It is fall of 2012, and I am writing.
The new novel—the good one, the exciting one, the one I’ve been waking up at night to think about—is being written, and for these short weeks or months or however long it takes, I’ve caught lightning in a bottle. It doesn’t like being caught. It fights me. It turns back on the hands that hold it. It hurts, sometimes. But I’m getting it done. And the good days are so good. I’m going to win NaNoWriNo, but that doesn’t matter anymore because this is about the story. NaNo is just a bonus, a background note, a way to stay connected to other people. I know this draft isn’t perfect, isn’t even close, but that doesn’t matter, because right now I’m fucking flying. I remember all the things I learned from the last time…
…Which was 2011. I’m grinding my way through this messed up story, fighting it every step of the way. I know I’m being horrible to other people, know that I’ll pay for this hell-bent run later, but right now I need this. I need to go through the fire. The victories here are hard ones, and I make a lot of mistakes. But I’m resigned to that. Hell, at this point, I welcome it. I’ve made mistakes before.
Like 2009. The corpse of the half-finished novel falls dead from my word processor and I feel like a murderer. Or, worse, a failure. The mistakes I made this time around will keep me from writing long fiction for almost two years. I went too fast, I got caught up in the panic of the word count and competition instead of in the story. I finished NaNoWriMo, but crippled the story to do it, and I know in my heart that it’s broken beyond repair. In later months, I’ll return to the story time and time again, a killer returning to the scene of the crime, trying to put it right. Eventually, I have to drag it out back and put a final bullet in its head before burying it deep, putting us both our of our misery. I almost give up entirely, because this isn’t at all like….
2008, and I can totally fucking do this. I did it last year, didn’t I? And that was just a trial run. All right, the novel before that one was hard, but that’s understandable, because I was just learning. Now I know how to do this. Funny, people always said it took fucking years to figure out how to write a novel, but here I am and I feel like I know everything. Not like that kid last year…

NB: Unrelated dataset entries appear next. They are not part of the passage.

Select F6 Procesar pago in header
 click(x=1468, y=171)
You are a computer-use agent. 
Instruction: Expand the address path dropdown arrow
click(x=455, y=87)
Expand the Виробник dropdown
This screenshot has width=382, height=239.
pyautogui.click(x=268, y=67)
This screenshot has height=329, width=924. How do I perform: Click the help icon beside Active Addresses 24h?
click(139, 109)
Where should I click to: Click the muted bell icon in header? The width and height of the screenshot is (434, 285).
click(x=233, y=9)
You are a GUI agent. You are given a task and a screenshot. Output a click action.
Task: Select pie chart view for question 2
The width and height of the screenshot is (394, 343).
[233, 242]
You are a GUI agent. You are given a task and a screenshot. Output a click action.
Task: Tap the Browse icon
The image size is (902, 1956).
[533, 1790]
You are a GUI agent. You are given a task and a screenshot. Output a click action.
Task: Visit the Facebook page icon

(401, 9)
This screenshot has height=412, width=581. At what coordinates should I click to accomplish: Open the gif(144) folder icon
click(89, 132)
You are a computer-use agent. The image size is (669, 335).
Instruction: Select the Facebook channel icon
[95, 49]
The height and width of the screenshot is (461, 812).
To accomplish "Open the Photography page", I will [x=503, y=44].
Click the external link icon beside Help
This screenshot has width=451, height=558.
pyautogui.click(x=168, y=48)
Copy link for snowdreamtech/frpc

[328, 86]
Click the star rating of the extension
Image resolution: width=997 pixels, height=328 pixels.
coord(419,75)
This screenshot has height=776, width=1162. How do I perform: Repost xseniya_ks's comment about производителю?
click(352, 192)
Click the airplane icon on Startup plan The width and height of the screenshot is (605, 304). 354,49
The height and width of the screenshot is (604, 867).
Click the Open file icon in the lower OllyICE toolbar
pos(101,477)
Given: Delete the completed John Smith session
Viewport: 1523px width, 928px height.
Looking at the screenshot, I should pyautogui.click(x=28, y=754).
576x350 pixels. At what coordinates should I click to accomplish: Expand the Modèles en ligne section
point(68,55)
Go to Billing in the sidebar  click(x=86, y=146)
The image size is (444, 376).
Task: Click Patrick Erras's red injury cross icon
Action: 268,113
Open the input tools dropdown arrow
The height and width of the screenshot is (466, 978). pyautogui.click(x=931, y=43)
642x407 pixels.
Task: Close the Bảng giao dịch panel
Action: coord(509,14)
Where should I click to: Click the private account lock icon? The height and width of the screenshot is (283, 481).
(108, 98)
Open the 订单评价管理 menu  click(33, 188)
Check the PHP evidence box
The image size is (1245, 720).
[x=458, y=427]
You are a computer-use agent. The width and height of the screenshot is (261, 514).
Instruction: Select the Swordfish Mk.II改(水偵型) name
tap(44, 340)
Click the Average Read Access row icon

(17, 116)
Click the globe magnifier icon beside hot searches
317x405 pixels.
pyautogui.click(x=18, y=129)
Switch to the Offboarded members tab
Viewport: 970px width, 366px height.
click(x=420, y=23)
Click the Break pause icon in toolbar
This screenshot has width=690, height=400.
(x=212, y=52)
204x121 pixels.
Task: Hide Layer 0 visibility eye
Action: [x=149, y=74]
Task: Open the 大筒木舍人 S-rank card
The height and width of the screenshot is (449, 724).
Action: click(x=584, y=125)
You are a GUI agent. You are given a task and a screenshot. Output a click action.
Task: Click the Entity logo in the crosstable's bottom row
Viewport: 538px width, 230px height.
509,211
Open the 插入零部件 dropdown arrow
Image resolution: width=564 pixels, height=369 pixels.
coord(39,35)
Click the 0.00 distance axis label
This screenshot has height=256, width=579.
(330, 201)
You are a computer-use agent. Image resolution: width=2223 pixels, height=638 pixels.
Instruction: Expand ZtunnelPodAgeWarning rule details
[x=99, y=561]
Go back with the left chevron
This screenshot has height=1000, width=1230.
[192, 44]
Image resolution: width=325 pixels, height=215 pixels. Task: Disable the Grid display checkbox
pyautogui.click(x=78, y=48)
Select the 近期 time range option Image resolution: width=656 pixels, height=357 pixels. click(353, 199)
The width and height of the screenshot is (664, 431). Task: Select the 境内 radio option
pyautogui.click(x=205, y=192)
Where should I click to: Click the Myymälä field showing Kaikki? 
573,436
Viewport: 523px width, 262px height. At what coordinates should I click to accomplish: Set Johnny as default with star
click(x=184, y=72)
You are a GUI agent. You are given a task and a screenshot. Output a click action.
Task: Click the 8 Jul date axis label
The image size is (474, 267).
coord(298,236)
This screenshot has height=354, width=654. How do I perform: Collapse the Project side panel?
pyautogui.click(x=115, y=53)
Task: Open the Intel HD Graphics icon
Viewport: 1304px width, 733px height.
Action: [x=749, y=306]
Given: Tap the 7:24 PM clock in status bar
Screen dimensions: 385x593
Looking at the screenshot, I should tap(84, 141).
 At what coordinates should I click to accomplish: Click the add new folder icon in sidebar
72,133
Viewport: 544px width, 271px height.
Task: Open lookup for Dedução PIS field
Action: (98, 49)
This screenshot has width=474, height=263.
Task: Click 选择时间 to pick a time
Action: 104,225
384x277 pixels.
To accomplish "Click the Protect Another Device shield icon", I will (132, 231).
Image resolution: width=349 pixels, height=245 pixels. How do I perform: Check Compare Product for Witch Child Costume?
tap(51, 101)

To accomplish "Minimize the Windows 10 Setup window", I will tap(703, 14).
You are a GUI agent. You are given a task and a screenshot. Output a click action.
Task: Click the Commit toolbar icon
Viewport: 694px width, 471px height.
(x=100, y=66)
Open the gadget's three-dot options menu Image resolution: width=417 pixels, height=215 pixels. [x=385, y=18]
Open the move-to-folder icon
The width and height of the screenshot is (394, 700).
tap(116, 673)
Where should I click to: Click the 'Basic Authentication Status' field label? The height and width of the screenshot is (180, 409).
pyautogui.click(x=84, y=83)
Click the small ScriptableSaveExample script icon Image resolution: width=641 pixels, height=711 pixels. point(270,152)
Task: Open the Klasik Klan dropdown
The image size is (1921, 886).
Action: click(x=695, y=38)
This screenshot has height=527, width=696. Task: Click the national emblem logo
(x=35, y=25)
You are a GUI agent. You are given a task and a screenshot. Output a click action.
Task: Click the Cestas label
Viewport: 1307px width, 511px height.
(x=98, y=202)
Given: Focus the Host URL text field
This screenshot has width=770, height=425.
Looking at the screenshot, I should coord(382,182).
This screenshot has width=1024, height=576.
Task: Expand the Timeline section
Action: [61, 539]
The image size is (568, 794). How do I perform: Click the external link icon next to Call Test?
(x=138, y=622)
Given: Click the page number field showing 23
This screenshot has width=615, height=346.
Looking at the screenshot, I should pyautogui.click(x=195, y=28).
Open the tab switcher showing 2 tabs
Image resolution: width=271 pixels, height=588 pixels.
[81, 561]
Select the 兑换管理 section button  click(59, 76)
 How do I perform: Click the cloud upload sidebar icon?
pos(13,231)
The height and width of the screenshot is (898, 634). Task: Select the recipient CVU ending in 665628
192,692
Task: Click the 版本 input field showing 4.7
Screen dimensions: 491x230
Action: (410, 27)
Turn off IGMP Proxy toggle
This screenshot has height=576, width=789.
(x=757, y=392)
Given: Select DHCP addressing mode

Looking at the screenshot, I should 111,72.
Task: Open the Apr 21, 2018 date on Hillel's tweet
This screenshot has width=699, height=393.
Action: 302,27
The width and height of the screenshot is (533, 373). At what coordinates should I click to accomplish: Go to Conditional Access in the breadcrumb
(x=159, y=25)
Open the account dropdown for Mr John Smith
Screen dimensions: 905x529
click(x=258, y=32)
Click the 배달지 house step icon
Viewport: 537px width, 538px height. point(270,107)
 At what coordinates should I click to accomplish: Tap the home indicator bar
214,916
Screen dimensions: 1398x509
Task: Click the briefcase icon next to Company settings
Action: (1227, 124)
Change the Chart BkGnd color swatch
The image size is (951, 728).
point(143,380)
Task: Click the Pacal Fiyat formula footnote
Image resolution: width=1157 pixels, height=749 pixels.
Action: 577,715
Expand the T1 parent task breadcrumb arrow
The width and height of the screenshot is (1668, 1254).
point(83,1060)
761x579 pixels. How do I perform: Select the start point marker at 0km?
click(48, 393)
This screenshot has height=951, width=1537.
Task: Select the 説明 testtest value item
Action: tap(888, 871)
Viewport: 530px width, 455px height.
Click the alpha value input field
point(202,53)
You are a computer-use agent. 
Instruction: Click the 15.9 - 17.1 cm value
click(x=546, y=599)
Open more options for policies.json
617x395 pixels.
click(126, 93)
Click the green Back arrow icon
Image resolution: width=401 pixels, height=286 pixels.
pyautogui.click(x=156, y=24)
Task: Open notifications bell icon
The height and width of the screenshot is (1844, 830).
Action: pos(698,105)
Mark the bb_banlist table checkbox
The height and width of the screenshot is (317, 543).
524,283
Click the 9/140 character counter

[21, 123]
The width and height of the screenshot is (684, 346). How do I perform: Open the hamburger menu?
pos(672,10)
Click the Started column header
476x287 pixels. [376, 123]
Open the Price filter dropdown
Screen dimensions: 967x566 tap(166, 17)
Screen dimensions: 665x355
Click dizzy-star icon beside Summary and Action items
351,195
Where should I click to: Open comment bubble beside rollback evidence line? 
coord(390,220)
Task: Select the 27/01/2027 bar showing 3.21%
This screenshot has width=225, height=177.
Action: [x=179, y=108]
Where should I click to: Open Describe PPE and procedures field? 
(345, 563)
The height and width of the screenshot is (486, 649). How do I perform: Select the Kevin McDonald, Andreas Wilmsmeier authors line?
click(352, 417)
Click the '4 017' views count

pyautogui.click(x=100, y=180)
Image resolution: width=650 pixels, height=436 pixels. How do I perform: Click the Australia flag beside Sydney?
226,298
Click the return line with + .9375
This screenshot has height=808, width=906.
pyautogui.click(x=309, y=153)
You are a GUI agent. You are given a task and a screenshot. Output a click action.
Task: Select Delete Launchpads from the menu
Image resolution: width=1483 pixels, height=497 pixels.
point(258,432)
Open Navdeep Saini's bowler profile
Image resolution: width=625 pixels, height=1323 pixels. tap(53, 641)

…In 2007. I’ve done this before—sort of—but not like this. Not in such a short period of time. Maybe it will hurt my writing. Or maybe it will help. I have no way of knowing. Fed up with my own insecurity, I start to write anyway. Whatever happens will happen. I’ll be fine, I tell myself. After all, you made it through the first one.
Which was only six months before. For the first time in too many years, I have time to write, and I’m doing nothing. Just staring at the blank screen, waiting for something to happen. Too many questions—can I do it? Will I be good at it? Will I fail?—and absolutely no fucking answers. The screen doesn’t give me any, and I’m too goddamned inexperienced to know on my own. I don’t know what to do. I’m scared of failing, scared more of doing nothing at all.
But the universe hates a coward. I take a deep breath that calms me not at all, reach for the keys, and—hesitantly, badly, but getting better—start to write.